Lund is getting ready to release an EP of popular covers which inspired him to play including Dr. Hook and the Medicine show’s “Cover of the Rolling Stone,” with his longtime friend and collaborator Hayes Carll, a cover of AC DC’s “Ride On,” featuring Ian Tyson.
“It’s a ballad that I always considered to be a country song. Ian sings the chorus,” he said.
“We’re performing with the Edmonton Symphony Orchestra. (on Sept. 19). And that can be more powerful than playing with a bunch of electric guitars,” he said, adding he and Tyson go back a long way.
“He sang on a song of mine called ‘The Rodeo’s Over’ (from his 2005 album ‘Hair in My Eyes Like A Highland Steer’).”
Lund is not only releasing the EP in September, but is getting ready to record a new album of original music that is expected out in the spring. His last studio album was 2015’s “Things That Can’t be Undone.”

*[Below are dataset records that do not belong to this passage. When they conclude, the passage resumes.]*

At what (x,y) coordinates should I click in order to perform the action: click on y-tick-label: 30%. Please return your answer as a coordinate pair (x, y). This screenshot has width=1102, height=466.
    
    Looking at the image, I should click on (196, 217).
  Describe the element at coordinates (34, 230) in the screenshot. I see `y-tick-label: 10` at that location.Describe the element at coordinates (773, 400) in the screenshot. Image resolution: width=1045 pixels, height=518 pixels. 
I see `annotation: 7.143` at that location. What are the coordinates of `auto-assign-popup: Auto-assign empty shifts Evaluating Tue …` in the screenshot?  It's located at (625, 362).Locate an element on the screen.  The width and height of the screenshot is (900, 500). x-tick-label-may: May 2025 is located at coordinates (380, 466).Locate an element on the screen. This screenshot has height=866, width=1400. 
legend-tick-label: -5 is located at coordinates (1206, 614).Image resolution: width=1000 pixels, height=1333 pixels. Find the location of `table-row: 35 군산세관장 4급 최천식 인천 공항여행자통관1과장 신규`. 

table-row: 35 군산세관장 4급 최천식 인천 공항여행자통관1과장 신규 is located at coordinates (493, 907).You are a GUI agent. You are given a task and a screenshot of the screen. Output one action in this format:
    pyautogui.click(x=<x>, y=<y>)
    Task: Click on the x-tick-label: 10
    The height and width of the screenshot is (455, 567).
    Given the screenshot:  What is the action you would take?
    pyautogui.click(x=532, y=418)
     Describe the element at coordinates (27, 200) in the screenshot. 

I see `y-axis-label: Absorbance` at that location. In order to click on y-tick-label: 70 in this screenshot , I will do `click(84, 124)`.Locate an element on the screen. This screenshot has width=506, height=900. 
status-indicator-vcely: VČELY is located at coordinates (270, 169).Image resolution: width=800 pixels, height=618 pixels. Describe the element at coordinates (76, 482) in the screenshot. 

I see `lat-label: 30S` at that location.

“I’ve been spending so much time touring that I haven’t had time to record an album. I already have eight or nine albums out, but is about time. This Ep is just a teaser. I’ll be recording a real album of my own songs next,” he said, adding he will be recording it with the Hurtin’ Albertans in Vancouver. It won’t include any of the covers.
“Nowadays you can record anywhere. You can record in a barn if you want to,” he said.
He noted some of the new songs have been road tested, and some haven’t.
“We played a couple shows in a small club in Winnipeg (the Times Changed High and Lonesome Club) for about 100 people and we tested all of them there. Playing the songs live is a good way to acid test them,” he continued, adding most of the new songs are inspired by southern Alberta as usual.
“I have songs about having too many horses and not having enough horses. I even have a song about the Alberta Rat Patrol, because when I tell people we don’t have any rats, they don’t believe me. So we have the rat patrol. There’s a 1-800 number and everything. I’ve kind of exhausted southern Alberta subject matter,” he chuckled.
“I even have a song inspired by my Uncle Tom Ivins called Dance With Your Spurs On,” Lund said.
He also has another historical song about a desert rider who rode with Lawrence of Arabia during the First World War.
He is enjoying playing for American audiences.
“We’re at a different level there. “It’s just exciting. Playing for larger audiences of thousands is better career-wise and for the pocketbook but we’re in a cool place in the U.S. We’re playing for between 300-800 people, which is just perfect. It is fun,” he said.
“In Montana and northern California and the Dakotas and all the way down to Texas the western cowboy culture is about the same as here so our music translates well.
“Audiences are about the same as they are here. We’ve got a good mix of real agriculture rural folks and urban folks who might listen to Steve Earle,” he said, adding he doesn’t think about about the political climate down in the U.S..
“I don’t really get into politics,” he said.
He said they will be embarking on a big tour in the spring in support of their next album and hope to make tour stop in Lethbridge.
Corb Lund, Aaron Goodvin and Alee play Whoop-Up Days, at Aug. 20 with Alee playing at 7, Aaron Goodvin playing at 8 and Lund playing at 9:30 p.m.
Tickets are $38 at the gate and $31 in advance.